First, we would like to thank Rao
1 for the interest in our investigation, “Intraocular pressure change over a habitual 24-h period, after changing posture or drinking water, and related factors in normal tension glaucoma.”
2
To begin with, we tried to estimate the peak 24-hour intraocular changes in habitual position (H24h-IOP) from the results for both the peak postural-change test (PCT-IOP) and water-drinking test (WDT-IOP). As described in our text, the estimation accuracy was relatively low, probably because the small number of patients rendered detailed analysis difficult. Nevertheless, our result does not necessarily rule out clinical usefulness of PCT or WDT, as IOP changes during PCT and WDT allow us to guess the range of IOP fluctuation in patients' daily lives.
As pointed out, it may be more desirable to measure IOP using a Perkins tonometer. We carefully calibrated the pneumatonometer (PTG) before the experiment and confirmed its correlation with Goldmann applanation tonometry (GAT) in each patient. One advantage of the PTG is that it can record the value of IOPs measured.
Generally, it is not well established when WDT should be performed.
3 It is difficult to predict peak H24h-IOP of each patient in advance. Besides, fasting for at least 4 hours is needed for WDT. Therefore, the morning hours are thought to be more suited to conduct WDT rather than 6:00 PM or 9:00 PM.
We initially measured IOP at 3:00 PM using GAT, and then performed PTG 5 minutes later in the sitting position. These results, together with those taken at 9:00 AM (GAT) and 9:05 AM (PTG) (total of 66 pairs of GAT and PTG measurements) are used to confirm good correlation between GAT and PTG results in each patient. Thirty-three patients underwent the full H24h-IOP measurement (i.e., eight measurements per patient during the H24h-IOP). These points were clearly described in the article.

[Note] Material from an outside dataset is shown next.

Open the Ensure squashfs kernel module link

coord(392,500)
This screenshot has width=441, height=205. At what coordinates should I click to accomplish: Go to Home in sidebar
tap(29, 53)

In clinical settings, PCT is generally conducted during office hours. We think that the measurement of PCT other than office hours is a rare case.
As pointed out, the factors affecting PCT include neural system response.

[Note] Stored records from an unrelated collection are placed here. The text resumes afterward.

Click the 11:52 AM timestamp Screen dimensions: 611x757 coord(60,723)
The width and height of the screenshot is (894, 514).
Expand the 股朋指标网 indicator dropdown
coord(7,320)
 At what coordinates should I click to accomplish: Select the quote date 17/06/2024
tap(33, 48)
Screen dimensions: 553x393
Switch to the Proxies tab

4 IOP increase of PCT should be at least partly attributable to an elevation of episcleral venous pressure and choroidal vascular congestion caused by circulatory or neural system responses to a change from a sitting position to spine position (the third paragraph on page 5317 of the published article).

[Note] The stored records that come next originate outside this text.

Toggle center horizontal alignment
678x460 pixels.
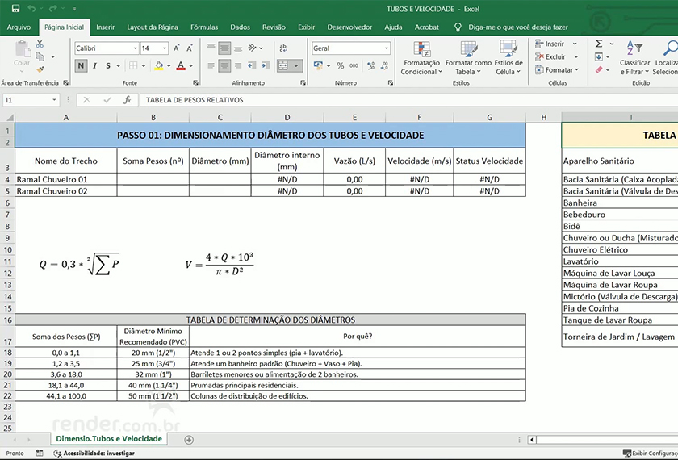224,65
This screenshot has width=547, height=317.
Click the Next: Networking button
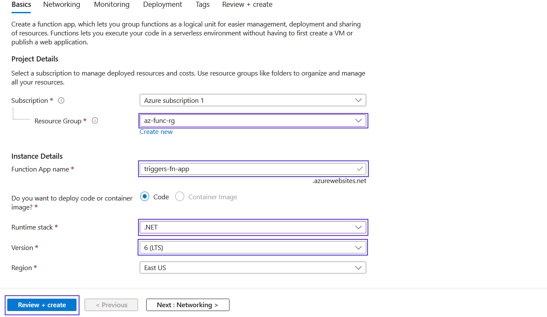click(188, 305)
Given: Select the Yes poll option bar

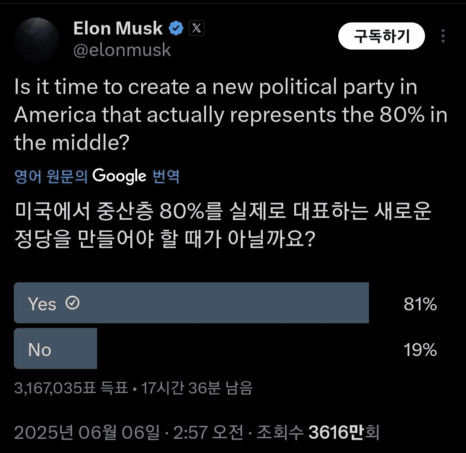Looking at the screenshot, I should point(192,303).
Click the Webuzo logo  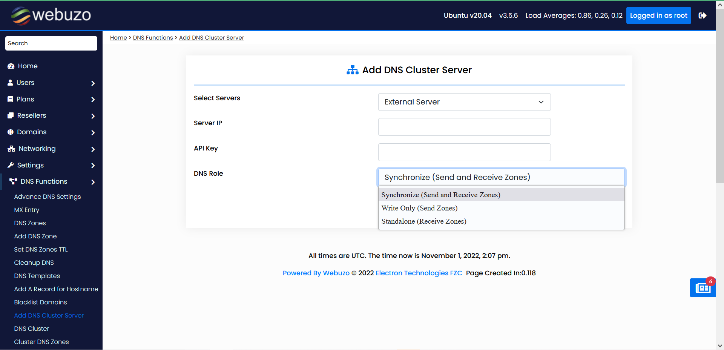(51, 15)
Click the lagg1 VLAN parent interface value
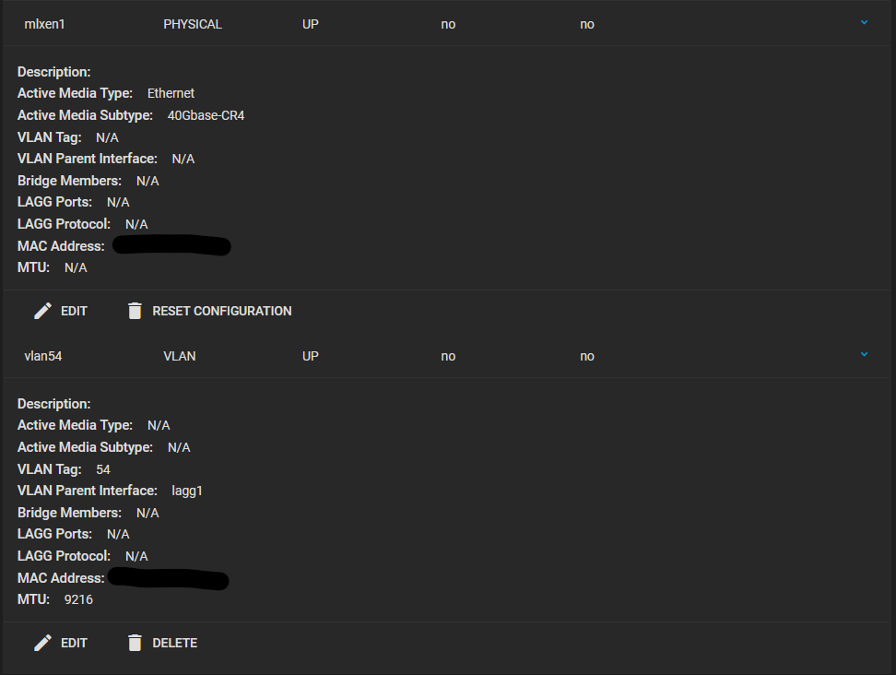This screenshot has height=675, width=896. pyautogui.click(x=187, y=491)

As we stated in the introduction section, we conducted WDT in addition to PCT, acknowledging that a previous study reported correlation between PCT results and visual field defects in normal-tension glaucoma patients.
5 Further, we investigated ocular/systemic factors related to them.
Rao concluded that there seems to be little evidence from this study that proves other tests to be more useful than 24-hour diurnal IOP. Her conclusion agrees with ours that worse visual field was statistically significantly associated with a higher peak H24h-IOP and a greater fluctuation of H24h-IOP, but not a peak PCT-IOP (or WDT-IOP) or difference of PCT-IOP (or of WDT-IOP).